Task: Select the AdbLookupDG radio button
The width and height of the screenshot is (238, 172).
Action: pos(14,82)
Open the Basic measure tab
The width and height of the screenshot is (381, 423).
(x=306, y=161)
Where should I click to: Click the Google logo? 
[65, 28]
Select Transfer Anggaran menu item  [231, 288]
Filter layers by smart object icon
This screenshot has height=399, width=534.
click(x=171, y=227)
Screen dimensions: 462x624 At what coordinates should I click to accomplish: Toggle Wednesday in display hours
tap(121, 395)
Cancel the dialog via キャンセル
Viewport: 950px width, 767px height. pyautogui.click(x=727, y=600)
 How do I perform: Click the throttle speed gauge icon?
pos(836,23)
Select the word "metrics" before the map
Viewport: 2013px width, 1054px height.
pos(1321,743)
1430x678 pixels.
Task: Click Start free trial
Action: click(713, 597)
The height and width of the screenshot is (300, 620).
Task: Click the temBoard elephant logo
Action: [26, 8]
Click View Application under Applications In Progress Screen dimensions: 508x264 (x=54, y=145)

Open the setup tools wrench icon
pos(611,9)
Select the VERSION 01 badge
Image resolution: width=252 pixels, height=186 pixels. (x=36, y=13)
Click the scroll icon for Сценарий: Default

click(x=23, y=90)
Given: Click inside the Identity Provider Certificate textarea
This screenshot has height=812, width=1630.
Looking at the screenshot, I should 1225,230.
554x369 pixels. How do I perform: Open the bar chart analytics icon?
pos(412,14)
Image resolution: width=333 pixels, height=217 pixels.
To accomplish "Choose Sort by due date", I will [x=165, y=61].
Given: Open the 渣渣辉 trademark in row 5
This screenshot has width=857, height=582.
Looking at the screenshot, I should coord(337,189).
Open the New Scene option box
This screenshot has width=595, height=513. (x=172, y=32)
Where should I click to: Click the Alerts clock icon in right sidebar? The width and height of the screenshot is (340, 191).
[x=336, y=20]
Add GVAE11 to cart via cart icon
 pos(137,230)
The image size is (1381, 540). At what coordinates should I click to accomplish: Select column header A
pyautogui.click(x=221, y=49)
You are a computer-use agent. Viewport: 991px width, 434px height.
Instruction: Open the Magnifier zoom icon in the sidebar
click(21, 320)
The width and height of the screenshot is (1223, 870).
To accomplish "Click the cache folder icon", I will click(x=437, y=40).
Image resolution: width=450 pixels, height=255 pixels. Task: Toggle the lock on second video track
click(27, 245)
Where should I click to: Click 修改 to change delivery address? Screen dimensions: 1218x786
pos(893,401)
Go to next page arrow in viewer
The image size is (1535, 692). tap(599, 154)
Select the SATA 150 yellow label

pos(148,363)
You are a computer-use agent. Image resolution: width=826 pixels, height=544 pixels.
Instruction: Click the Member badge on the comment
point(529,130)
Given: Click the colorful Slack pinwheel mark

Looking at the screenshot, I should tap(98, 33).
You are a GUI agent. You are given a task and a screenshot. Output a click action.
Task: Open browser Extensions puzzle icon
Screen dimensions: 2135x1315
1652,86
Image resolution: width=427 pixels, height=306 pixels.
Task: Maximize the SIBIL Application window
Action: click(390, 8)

---*---

◆ What needs to be done:
Extract every line of the listing above and reproduce each one verbatim, in its original order.

◆ Solution for this exercise:
Task: Select the AdbLookupDG radio button
The width and height of the screenshot is (238, 172).
Action: pos(14,82)
Open the Basic measure tab
The width and height of the screenshot is (381, 423).
(x=306, y=161)
Where should I click to: Click the Google logo? 
[65, 28]
Select Transfer Anggaran menu item  [231, 288]
Filter layers by smart object icon
This screenshot has height=399, width=534.
click(x=171, y=227)
Screen dimensions: 462x624 At what coordinates should I click to accomplish: Toggle Wednesday in display hours
tap(121, 395)
Cancel the dialog via キャンセル
Viewport: 950px width, 767px height. pyautogui.click(x=727, y=600)
 How do I perform: Click the throttle speed gauge icon?
pos(836,23)
Select the word "metrics" before the map
Viewport: 2013px width, 1054px height.
pos(1321,743)
1430x678 pixels.
Task: Click Start free trial
Action: click(713, 597)
The height and width of the screenshot is (300, 620).
Task: Click the temBoard elephant logo
Action: [26, 8]
Click View Application under Applications In Progress Screen dimensions: 508x264 (x=54, y=145)

Open the setup tools wrench icon
pos(611,9)
Select the VERSION 01 badge
Image resolution: width=252 pixels, height=186 pixels. (x=36, y=13)
Click the scroll icon for Сценарий: Default

click(x=23, y=90)
Given: Click inside the Identity Provider Certificate textarea
This screenshot has height=812, width=1630.
Looking at the screenshot, I should 1225,230.
554x369 pixels. How do I perform: Open the bar chart analytics icon?
pos(412,14)
Image resolution: width=333 pixels, height=217 pixels.
To accomplish "Choose Sort by due date", I will [x=165, y=61].
Given: Open the 渣渣辉 trademark in row 5
This screenshot has width=857, height=582.
Looking at the screenshot, I should coord(337,189).
Open the New Scene option box
This screenshot has width=595, height=513. (x=172, y=32)
Where should I click to: Click the Alerts clock icon in right sidebar? The width and height of the screenshot is (340, 191).
[x=336, y=20]
Add GVAE11 to cart via cart icon
 pos(137,230)
The image size is (1381, 540). At what coordinates should I click to accomplish: Select column header A
pyautogui.click(x=221, y=49)
You are a computer-use agent. Viewport: 991px width, 434px height.
Instruction: Open the Magnifier zoom icon in the sidebar
click(21, 320)
The width and height of the screenshot is (1223, 870).
To accomplish "Click the cache folder icon", I will click(x=437, y=40).
Image resolution: width=450 pixels, height=255 pixels. Task: Toggle the lock on second video track
click(27, 245)
Where should I click to: Click 修改 to change delivery address? Screen dimensions: 1218x786
pos(893,401)
Go to next page arrow in viewer
The image size is (1535, 692). tap(599, 154)
Select the SATA 150 yellow label

pos(148,363)
You are a computer-use agent. Image resolution: width=826 pixels, height=544 pixels.
Instruction: Click the Member badge on the comment
point(529,130)
Given: Click the colorful Slack pinwheel mark

Looking at the screenshot, I should tap(98, 33).
You are a GUI agent. You are given a task and a screenshot. Output a click action.
Task: Open browser Extensions puzzle icon
Screen dimensions: 2135x1315
1652,86
Image resolution: width=427 pixels, height=306 pixels.
Task: Maximize the SIBIL Application window
Action: click(390, 8)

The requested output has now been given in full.